Behind the Cover: November 2021
An earlier draft of this month’s cover.
Each month, Physics Today editors explore the research and design choices that inspired the latest cover of the magazine.
Physics Today‘s penultimate issue of the year includes a feature article
The prospect of putting a rough, roiling sea on the cover was immediately enticing. But Physics Today‘s graphic designer, Freddie Pagani, faced a problem when she set to work on it: Most seascapes—whether photographed, painted, or sketched—have a landscape aspect ratio rather than the portrait aspect ratio of a magazine cover.

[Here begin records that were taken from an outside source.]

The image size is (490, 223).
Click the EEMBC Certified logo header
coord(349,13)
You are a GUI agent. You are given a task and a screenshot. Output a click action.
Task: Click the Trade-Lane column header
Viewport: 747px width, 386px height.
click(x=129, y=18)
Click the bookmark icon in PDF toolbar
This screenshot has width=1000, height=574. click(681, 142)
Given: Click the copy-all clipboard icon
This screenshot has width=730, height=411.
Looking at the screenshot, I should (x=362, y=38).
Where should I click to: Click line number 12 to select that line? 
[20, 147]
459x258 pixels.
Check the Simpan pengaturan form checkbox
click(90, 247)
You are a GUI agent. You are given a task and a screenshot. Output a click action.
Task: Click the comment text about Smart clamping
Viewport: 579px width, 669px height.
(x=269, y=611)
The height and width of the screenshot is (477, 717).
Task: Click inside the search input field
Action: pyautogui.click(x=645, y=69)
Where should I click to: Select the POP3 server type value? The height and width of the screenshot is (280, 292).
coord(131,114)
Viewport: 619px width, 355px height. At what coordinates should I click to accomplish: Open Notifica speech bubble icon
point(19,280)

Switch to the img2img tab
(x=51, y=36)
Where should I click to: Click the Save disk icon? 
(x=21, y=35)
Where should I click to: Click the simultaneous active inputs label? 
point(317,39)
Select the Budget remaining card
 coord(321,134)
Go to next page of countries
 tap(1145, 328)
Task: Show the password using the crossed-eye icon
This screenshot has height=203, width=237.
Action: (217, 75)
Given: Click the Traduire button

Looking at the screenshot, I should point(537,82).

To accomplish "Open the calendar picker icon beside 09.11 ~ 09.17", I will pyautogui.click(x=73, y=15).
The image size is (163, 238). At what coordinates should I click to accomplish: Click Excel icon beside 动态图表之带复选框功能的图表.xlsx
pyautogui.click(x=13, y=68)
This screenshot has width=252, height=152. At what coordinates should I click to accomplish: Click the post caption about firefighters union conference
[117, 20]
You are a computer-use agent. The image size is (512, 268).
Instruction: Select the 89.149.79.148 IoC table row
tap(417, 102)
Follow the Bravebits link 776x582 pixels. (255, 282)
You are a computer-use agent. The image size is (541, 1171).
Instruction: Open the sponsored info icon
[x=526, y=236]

Pagani eventually found a suitably vertical image on iStock, a stock photography provider in Calgary, Alberta. The photographer, Anna Omelchenko, told Physics Today she took the photo in 2010 in Lebanon, where she lives.
Although preparing the image for the cover was straightforward, deciding on how to treat the main cover line was not. Initially Pagani favored splitting the line into two parts, “How wind” and “makes waves,” and rendering them in different typefaces.
When Physics Today‘s managing editor, Richard Fitzgerald, saw the provisional cover, he suggested making the split after “makes” instead, as shown here, to highlight “waves.” Editor-in-chief Charles Day then suggested running the cover line in white (instead of dark blue as it is in the image) to make it stand out from the dark blue Physics Today logo. Those two tweaks made it into the final version.
The roughness of the sea in Omelchenko’s photograph reflects the difficulty of understanding how wind transfers its momentum to make waves. As Pizzo, Deike, and Ayet point out in their article, the interface between air and water where waves are born is not only turbulent, but turbulent over a broad range of spatial and temporal scales.